--- Records provided Enclosed Below ---
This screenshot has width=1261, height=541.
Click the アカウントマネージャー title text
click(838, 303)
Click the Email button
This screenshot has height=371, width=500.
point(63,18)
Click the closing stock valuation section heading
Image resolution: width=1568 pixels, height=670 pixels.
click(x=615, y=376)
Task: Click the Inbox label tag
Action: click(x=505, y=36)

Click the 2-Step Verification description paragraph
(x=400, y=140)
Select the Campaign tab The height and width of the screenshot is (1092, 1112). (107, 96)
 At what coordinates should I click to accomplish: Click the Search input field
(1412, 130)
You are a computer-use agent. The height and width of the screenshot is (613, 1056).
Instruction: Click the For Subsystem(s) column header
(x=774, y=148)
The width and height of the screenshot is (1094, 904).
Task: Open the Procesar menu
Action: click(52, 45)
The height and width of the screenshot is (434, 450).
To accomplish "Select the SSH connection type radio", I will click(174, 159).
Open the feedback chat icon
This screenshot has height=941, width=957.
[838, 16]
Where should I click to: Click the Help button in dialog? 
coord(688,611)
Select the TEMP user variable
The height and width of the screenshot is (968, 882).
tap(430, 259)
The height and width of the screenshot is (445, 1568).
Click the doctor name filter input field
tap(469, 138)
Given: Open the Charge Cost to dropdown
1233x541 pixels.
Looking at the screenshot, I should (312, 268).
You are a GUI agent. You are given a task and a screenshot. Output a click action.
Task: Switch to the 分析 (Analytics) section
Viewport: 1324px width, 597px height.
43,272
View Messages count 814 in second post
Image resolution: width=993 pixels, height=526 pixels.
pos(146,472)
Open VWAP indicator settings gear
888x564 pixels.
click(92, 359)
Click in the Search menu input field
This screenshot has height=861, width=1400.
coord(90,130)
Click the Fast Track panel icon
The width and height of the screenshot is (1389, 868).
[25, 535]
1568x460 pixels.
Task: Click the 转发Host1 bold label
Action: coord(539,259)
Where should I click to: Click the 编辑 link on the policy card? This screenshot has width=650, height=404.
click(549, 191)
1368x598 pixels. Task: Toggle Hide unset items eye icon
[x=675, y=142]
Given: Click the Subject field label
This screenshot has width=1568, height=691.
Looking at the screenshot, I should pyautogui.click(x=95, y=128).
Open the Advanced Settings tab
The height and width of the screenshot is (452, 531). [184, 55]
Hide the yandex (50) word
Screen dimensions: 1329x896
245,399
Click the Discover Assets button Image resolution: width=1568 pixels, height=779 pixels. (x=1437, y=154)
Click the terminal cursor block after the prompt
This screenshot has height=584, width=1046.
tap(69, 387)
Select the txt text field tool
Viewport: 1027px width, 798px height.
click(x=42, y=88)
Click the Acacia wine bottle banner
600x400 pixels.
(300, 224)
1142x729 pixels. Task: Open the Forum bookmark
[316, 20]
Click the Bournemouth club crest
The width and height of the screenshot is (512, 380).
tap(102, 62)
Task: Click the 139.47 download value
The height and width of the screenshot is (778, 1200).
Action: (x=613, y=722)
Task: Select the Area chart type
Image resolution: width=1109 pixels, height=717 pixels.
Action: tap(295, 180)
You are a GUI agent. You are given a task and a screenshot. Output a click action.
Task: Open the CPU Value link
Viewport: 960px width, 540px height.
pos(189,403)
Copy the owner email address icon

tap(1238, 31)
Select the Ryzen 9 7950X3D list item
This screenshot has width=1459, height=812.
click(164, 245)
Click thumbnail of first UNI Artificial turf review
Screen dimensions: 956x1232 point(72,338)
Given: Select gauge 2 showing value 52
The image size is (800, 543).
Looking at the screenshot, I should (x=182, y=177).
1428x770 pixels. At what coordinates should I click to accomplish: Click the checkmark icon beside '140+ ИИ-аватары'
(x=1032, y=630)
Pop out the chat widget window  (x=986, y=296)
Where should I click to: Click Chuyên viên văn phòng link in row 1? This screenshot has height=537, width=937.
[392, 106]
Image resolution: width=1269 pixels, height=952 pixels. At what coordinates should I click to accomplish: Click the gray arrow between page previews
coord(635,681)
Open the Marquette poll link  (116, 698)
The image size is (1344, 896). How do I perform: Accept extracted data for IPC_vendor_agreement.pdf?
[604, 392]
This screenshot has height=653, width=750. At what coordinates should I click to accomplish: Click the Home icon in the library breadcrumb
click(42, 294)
--- End of Enclosed Records provided ---
Every record above is to be written out exactly.

Exercise output:
This screenshot has width=1261, height=541.
Click the アカウントマネージャー title text
click(838, 303)
Click the Email button
This screenshot has height=371, width=500.
point(63,18)
Click the closing stock valuation section heading
Image resolution: width=1568 pixels, height=670 pixels.
click(x=615, y=376)
Task: Click the Inbox label tag
Action: click(x=505, y=36)

Click the 2-Step Verification description paragraph
(x=400, y=140)
Select the Campaign tab The height and width of the screenshot is (1092, 1112). (107, 96)
 At what coordinates should I click to accomplish: Click the Search input field
(1412, 130)
You are a computer-use agent. The height and width of the screenshot is (613, 1056).
Instruction: Click the For Subsystem(s) column header
(x=774, y=148)
The width and height of the screenshot is (1094, 904).
Task: Open the Procesar menu
Action: click(52, 45)
The height and width of the screenshot is (434, 450).
To accomplish "Select the SSH connection type radio", I will click(174, 159).
Open the feedback chat icon
This screenshot has height=941, width=957.
[838, 16]
Where should I click to: Click the Help button in dialog? 
coord(688,611)
Select the TEMP user variable
The height and width of the screenshot is (968, 882).
tap(430, 259)
The height and width of the screenshot is (445, 1568).
Click the doctor name filter input field
tap(469, 138)
Given: Open the Charge Cost to dropdown
1233x541 pixels.
Looking at the screenshot, I should (312, 268).
You are a GUI agent. You are given a task and a screenshot. Output a click action.
Task: Switch to the 分析 (Analytics) section
Viewport: 1324px width, 597px height.
43,272
View Messages count 814 in second post
Image resolution: width=993 pixels, height=526 pixels.
pos(146,472)
Open VWAP indicator settings gear
888x564 pixels.
click(92, 359)
Click in the Search menu input field
This screenshot has height=861, width=1400.
coord(90,130)
Click the Fast Track panel icon
The width and height of the screenshot is (1389, 868).
[25, 535]
1568x460 pixels.
Task: Click the 转发Host1 bold label
Action: coord(539,259)
Where should I click to: Click the 编辑 link on the policy card? This screenshot has width=650, height=404.
click(549, 191)
1368x598 pixels. Task: Toggle Hide unset items eye icon
[x=675, y=142]
Given: Click the Subject field label
This screenshot has width=1568, height=691.
Looking at the screenshot, I should pyautogui.click(x=95, y=128).
Open the Advanced Settings tab
The height and width of the screenshot is (452, 531). [184, 55]
Hide the yandex (50) word
Screen dimensions: 1329x896
245,399
Click the Discover Assets button Image resolution: width=1568 pixels, height=779 pixels. (x=1437, y=154)
Click the terminal cursor block after the prompt
This screenshot has height=584, width=1046.
tap(69, 387)
Select the txt text field tool
Viewport: 1027px width, 798px height.
click(x=42, y=88)
Click the Acacia wine bottle banner
600x400 pixels.
(300, 224)
1142x729 pixels. Task: Open the Forum bookmark
[316, 20]
Click the Bournemouth club crest
The width and height of the screenshot is (512, 380).
tap(102, 62)
Task: Click the 139.47 download value
The height and width of the screenshot is (778, 1200).
Action: (x=613, y=722)
Task: Select the Area chart type
Image resolution: width=1109 pixels, height=717 pixels.
Action: tap(295, 180)
You are a GUI agent. You are given a task and a screenshot. Output a click action.
Task: Open the CPU Value link
Viewport: 960px width, 540px height.
pos(189,403)
Copy the owner email address icon

tap(1238, 31)
Select the Ryzen 9 7950X3D list item
This screenshot has width=1459, height=812.
click(164, 245)
Click thumbnail of first UNI Artificial turf review
Screen dimensions: 956x1232 point(72,338)
Given: Select gauge 2 showing value 52
The image size is (800, 543).
Looking at the screenshot, I should (x=182, y=177).
1428x770 pixels. At what coordinates should I click to accomplish: Click the checkmark icon beside '140+ ИИ-аватары'
(x=1032, y=630)
Pop out the chat widget window  (x=986, y=296)
Where should I click to: Click Chuyên viên văn phòng link in row 1? This screenshot has height=537, width=937.
[392, 106]
Image resolution: width=1269 pixels, height=952 pixels. At what coordinates should I click to accomplish: Click the gray arrow between page previews
coord(635,681)
Open the Marquette poll link  (116, 698)
The image size is (1344, 896). How do I perform: Accept extracted data for IPC_vendor_agreement.pdf?
[604, 392]
This screenshot has height=653, width=750. At what coordinates should I click to accomplish: Click the Home icon in the library breadcrumb
click(42, 294)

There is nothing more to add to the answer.